====== EXERCISE MATERIAL
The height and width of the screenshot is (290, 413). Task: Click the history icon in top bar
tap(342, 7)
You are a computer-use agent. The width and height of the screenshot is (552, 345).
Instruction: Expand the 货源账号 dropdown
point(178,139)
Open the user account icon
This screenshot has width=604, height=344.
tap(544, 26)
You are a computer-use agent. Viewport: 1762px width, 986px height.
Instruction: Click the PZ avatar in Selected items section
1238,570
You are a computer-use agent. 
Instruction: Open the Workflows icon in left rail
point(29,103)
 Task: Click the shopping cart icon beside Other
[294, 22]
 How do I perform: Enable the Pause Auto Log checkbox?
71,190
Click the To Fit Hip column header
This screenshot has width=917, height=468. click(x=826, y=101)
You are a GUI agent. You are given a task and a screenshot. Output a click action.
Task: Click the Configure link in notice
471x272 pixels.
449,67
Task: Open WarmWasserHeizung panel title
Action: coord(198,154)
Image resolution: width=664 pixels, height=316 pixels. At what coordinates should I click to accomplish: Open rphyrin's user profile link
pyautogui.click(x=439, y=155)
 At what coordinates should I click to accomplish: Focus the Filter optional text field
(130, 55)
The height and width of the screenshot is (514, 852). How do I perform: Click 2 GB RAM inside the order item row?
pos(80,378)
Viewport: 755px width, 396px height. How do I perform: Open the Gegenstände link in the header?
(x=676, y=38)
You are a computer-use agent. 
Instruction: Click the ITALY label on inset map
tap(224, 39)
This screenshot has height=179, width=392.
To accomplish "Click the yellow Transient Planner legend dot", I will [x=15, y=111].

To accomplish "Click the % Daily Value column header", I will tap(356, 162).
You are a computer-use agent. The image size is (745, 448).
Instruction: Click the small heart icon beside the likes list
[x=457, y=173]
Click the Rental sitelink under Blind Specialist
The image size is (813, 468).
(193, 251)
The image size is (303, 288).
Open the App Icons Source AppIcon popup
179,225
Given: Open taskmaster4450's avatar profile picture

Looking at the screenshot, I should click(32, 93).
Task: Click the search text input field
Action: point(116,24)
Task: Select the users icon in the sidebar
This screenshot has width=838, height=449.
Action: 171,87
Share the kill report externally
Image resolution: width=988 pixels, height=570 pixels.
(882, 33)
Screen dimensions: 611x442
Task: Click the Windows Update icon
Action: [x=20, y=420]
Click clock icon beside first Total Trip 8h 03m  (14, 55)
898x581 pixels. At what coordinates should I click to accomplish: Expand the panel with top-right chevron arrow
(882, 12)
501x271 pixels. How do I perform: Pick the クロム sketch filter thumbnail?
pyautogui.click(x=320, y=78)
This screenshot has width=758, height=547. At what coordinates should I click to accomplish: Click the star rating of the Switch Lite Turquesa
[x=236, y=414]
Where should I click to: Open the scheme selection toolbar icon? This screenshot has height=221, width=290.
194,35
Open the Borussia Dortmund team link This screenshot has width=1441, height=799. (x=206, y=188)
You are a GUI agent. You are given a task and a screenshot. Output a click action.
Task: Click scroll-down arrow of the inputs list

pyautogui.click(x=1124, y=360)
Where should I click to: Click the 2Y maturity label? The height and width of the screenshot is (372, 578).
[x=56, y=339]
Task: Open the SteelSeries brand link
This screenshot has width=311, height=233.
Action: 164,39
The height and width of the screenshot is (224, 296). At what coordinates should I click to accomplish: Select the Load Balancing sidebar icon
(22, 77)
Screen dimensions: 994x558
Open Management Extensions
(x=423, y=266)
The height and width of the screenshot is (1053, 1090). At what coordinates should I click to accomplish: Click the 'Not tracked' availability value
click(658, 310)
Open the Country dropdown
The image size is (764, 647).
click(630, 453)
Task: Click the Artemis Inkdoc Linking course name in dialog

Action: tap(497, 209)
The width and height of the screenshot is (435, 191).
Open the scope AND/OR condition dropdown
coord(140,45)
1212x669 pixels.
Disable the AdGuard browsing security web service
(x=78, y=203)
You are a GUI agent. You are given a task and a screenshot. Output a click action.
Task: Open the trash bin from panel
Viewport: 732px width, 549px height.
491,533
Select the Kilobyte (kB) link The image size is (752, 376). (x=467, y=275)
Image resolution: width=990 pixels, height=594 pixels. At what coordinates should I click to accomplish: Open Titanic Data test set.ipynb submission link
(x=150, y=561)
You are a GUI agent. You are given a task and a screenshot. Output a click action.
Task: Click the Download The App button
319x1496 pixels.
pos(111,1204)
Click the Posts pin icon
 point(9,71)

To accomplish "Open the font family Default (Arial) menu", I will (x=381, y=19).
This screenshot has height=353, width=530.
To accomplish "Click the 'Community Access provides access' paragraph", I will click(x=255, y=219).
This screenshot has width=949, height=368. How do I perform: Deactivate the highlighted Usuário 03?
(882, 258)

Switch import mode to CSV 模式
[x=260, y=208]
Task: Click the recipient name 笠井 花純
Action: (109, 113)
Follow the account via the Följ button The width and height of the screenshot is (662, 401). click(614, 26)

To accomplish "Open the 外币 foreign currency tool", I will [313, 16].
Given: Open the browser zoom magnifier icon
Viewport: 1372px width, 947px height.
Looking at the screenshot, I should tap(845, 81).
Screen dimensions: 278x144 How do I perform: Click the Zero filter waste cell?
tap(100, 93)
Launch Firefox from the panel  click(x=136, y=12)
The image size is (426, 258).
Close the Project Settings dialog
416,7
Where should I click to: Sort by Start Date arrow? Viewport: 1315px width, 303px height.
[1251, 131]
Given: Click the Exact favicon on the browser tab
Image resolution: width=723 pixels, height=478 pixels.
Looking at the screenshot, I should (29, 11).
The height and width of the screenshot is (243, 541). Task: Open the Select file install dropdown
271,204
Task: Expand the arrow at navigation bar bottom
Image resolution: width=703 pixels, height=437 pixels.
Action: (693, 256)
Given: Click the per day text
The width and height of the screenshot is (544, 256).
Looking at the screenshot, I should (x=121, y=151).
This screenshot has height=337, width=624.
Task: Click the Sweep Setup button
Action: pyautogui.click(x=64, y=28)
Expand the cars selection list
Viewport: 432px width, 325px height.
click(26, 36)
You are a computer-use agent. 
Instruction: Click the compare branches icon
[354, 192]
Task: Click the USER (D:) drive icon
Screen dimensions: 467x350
============
**PROBLEM DESCRIPTION:** Retype the entries. Every line must match exactly.

**SOLUTION TO THIS PROBLEM:**
The height and width of the screenshot is (290, 413). Task: Click the history icon in top bar
tap(342, 7)
You are a computer-use agent. The width and height of the screenshot is (552, 345).
Instruction: Expand the 货源账号 dropdown
point(178,139)
Open the user account icon
This screenshot has width=604, height=344.
tap(544, 26)
You are a computer-use agent. Viewport: 1762px width, 986px height.
Instruction: Click the PZ avatar in Selected items section
1238,570
You are a computer-use agent. 
Instruction: Open the Workflows icon in left rail
point(29,103)
 Task: Click the shopping cart icon beside Other
[294, 22]
 How do I perform: Enable the Pause Auto Log checkbox?
71,190
Click the To Fit Hip column header
This screenshot has width=917, height=468. click(x=826, y=101)
You are a GUI agent. You are given a task and a screenshot. Output a click action.
Task: Click the Configure link in notice
471x272 pixels.
449,67
Task: Open WarmWasserHeizung panel title
Action: coord(198,154)
Image resolution: width=664 pixels, height=316 pixels. At what coordinates should I click to accomplish: Open rphyrin's user profile link
pyautogui.click(x=439, y=155)
 At what coordinates should I click to accomplish: Focus the Filter optional text field
(130, 55)
The height and width of the screenshot is (514, 852). How do I perform: Click 2 GB RAM inside the order item row?
pos(80,378)
Viewport: 755px width, 396px height. How do I perform: Open the Gegenstände link in the header?
(x=676, y=38)
You are a computer-use agent. 
Instruction: Click the ITALY label on inset map
tap(224, 39)
This screenshot has height=179, width=392.
To accomplish "Click the yellow Transient Planner legend dot", I will [x=15, y=111].

To accomplish "Click the % Daily Value column header", I will tap(356, 162).
You are a computer-use agent. The image size is (745, 448).
Instruction: Click the small heart icon beside the likes list
[x=457, y=173]
Click the Rental sitelink under Blind Specialist
The image size is (813, 468).
(193, 251)
The image size is (303, 288).
Open the App Icons Source AppIcon popup
179,225
Given: Open taskmaster4450's avatar profile picture

Looking at the screenshot, I should click(32, 93).
Task: Click the search text input field
Action: point(116,24)
Task: Select the users icon in the sidebar
This screenshot has width=838, height=449.
Action: 171,87
Share the kill report externally
Image resolution: width=988 pixels, height=570 pixels.
(882, 33)
Screen dimensions: 611x442
Task: Click the Windows Update icon
Action: [x=20, y=420]
Click clock icon beside first Total Trip 8h 03m  (14, 55)
898x581 pixels. At what coordinates should I click to accomplish: Expand the panel with top-right chevron arrow
(882, 12)
501x271 pixels. How do I perform: Pick the クロム sketch filter thumbnail?
pyautogui.click(x=320, y=78)
This screenshot has width=758, height=547. At what coordinates should I click to accomplish: Click the star rating of the Switch Lite Turquesa
[x=236, y=414]
Where should I click to: Open the scheme selection toolbar icon? This screenshot has height=221, width=290.
194,35
Open the Borussia Dortmund team link This screenshot has width=1441, height=799. (x=206, y=188)
You are a GUI agent. You are given a task and a screenshot. Output a click action.
Task: Click scroll-down arrow of the inputs list

pyautogui.click(x=1124, y=360)
Where should I click to: Click the 2Y maturity label? The height and width of the screenshot is (372, 578).
[x=56, y=339]
Task: Open the SteelSeries brand link
This screenshot has width=311, height=233.
Action: 164,39
The height and width of the screenshot is (224, 296). At what coordinates should I click to accomplish: Select the Load Balancing sidebar icon
(22, 77)
Screen dimensions: 994x558
Open Management Extensions
(x=423, y=266)
The height and width of the screenshot is (1053, 1090). At what coordinates should I click to accomplish: Click the 'Not tracked' availability value
click(658, 310)
Open the Country dropdown
The image size is (764, 647).
click(630, 453)
Task: Click the Artemis Inkdoc Linking course name in dialog

Action: tap(497, 209)
The width and height of the screenshot is (435, 191).
Open the scope AND/OR condition dropdown
coord(140,45)
1212x669 pixels.
Disable the AdGuard browsing security web service
(x=78, y=203)
You are a GUI agent. You are given a task and a screenshot. Output a click action.
Task: Open the trash bin from panel
Viewport: 732px width, 549px height.
491,533
Select the Kilobyte (kB) link The image size is (752, 376). (x=467, y=275)
Image resolution: width=990 pixels, height=594 pixels. At what coordinates should I click to accomplish: Open Titanic Data test set.ipynb submission link
(x=150, y=561)
You are a GUI agent. You are given a task and a screenshot. Output a click action.
Task: Click the Download The App button
319x1496 pixels.
pos(111,1204)
Click the Posts pin icon
 point(9,71)

To accomplish "Open the font family Default (Arial) menu", I will (x=381, y=19).
This screenshot has height=353, width=530.
To accomplish "Click the 'Community Access provides access' paragraph", I will click(x=255, y=219).
This screenshot has width=949, height=368. How do I perform: Deactivate the highlighted Usuário 03?
(882, 258)

Switch import mode to CSV 模式
[x=260, y=208]
Task: Click the recipient name 笠井 花純
Action: (109, 113)
Follow the account via the Följ button The width and height of the screenshot is (662, 401). click(614, 26)

To accomplish "Open the 外币 foreign currency tool", I will [313, 16].
Given: Open the browser zoom magnifier icon
Viewport: 1372px width, 947px height.
Looking at the screenshot, I should tap(845, 81).
Screen dimensions: 278x144 How do I perform: Click the Zero filter waste cell?
tap(100, 93)
Launch Firefox from the panel  click(x=136, y=12)
The image size is (426, 258).
Close the Project Settings dialog
416,7
Where should I click to: Sort by Start Date arrow? Viewport: 1315px width, 303px height.
[1251, 131]
Given: Click the Exact favicon on the browser tab
Image resolution: width=723 pixels, height=478 pixels.
Looking at the screenshot, I should (29, 11).
The height and width of the screenshot is (243, 541). Task: Open the Select file install dropdown
271,204
Task: Expand the arrow at navigation bar bottom
Image resolution: width=703 pixels, height=437 pixels.
Action: (693, 256)
Given: Click the per day text
The width and height of the screenshot is (544, 256).
Looking at the screenshot, I should (x=121, y=151).
This screenshot has height=337, width=624.
Task: Click the Sweep Setup button
Action: pyautogui.click(x=64, y=28)
Expand the cars selection list
Viewport: 432px width, 325px height.
click(26, 36)
You are a computer-use agent. 
Instruction: Click the compare branches icon
[354, 192]
Task: Click the USER (D:) drive icon
Screen dimensions: 467x350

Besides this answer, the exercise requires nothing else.